-------- INPUT DATA

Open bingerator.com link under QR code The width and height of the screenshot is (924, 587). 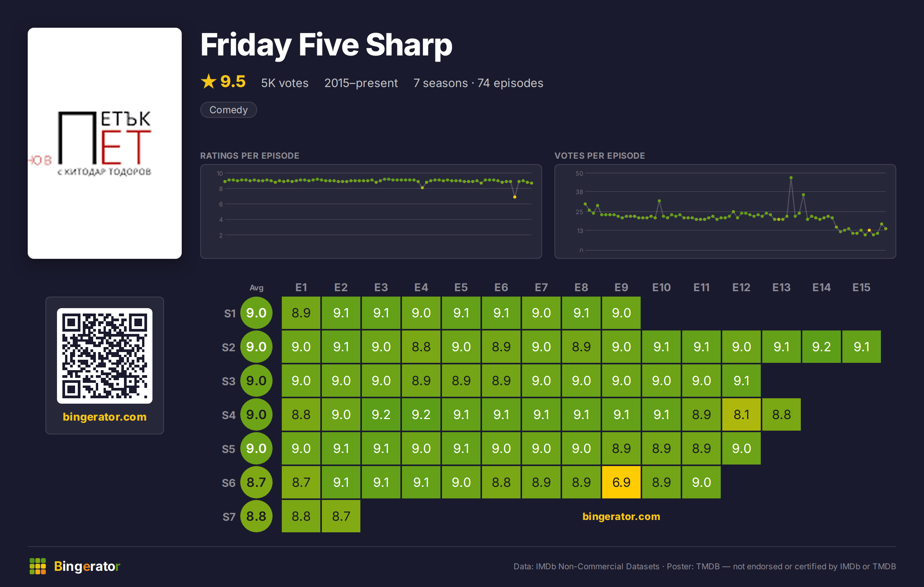105,417
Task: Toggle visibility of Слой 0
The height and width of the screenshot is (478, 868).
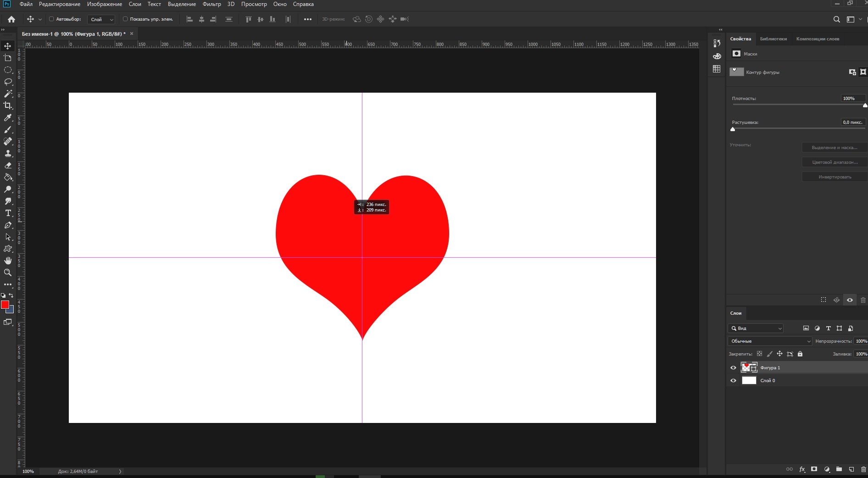Action: click(x=733, y=380)
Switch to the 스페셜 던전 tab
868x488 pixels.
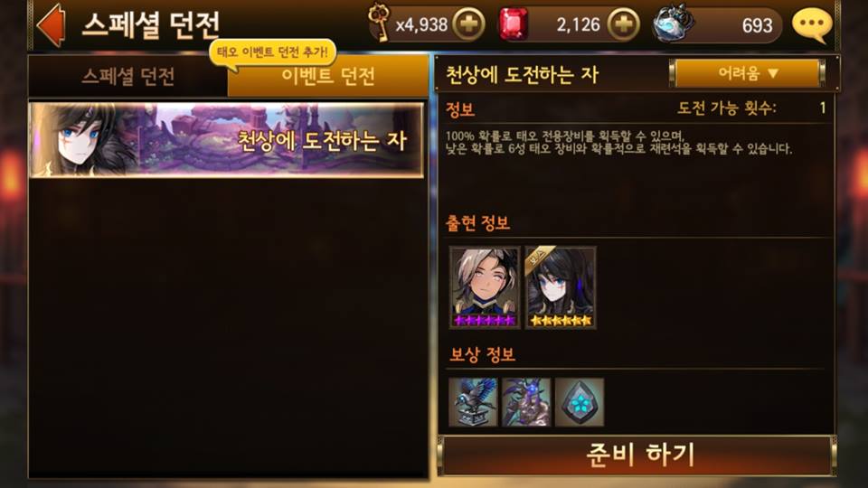(x=128, y=76)
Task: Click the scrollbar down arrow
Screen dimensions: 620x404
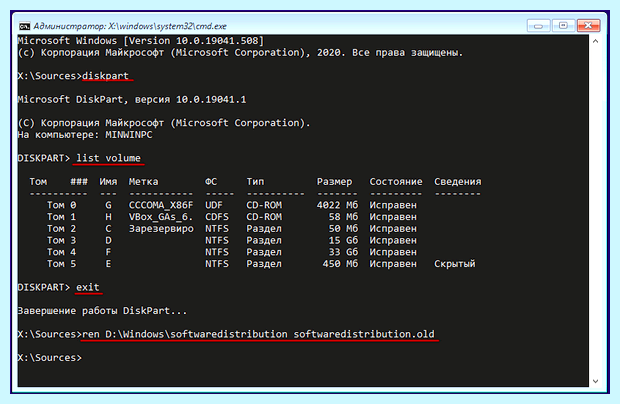Action: 595,381
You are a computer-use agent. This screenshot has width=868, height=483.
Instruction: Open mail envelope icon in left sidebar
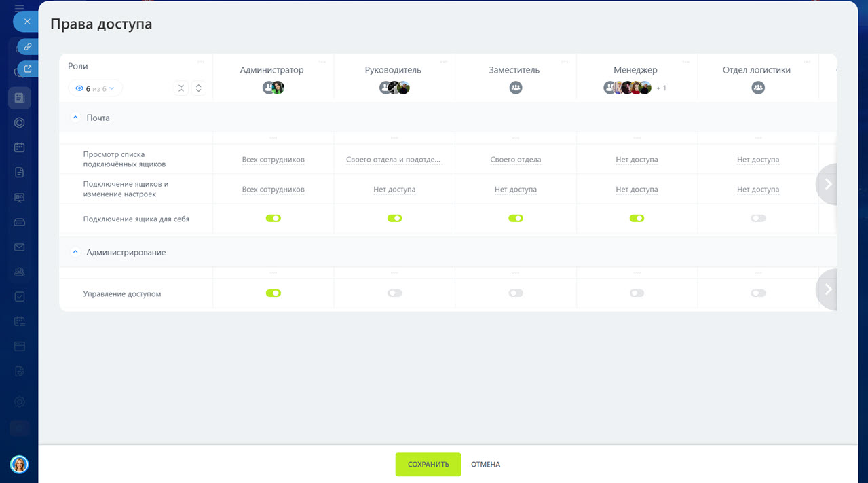coord(20,247)
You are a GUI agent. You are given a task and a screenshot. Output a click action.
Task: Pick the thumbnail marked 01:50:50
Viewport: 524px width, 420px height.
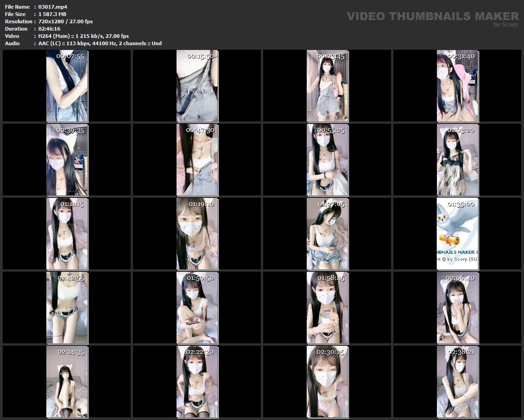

----------------

TASK
Show every line above in which the word "agent" appears.

EXERCISE RESPONSE
You are a computer-use agent. This screenshot has width=868, height=483.
You are a GUI agent. You are given a task and a screenshot. Output a click action.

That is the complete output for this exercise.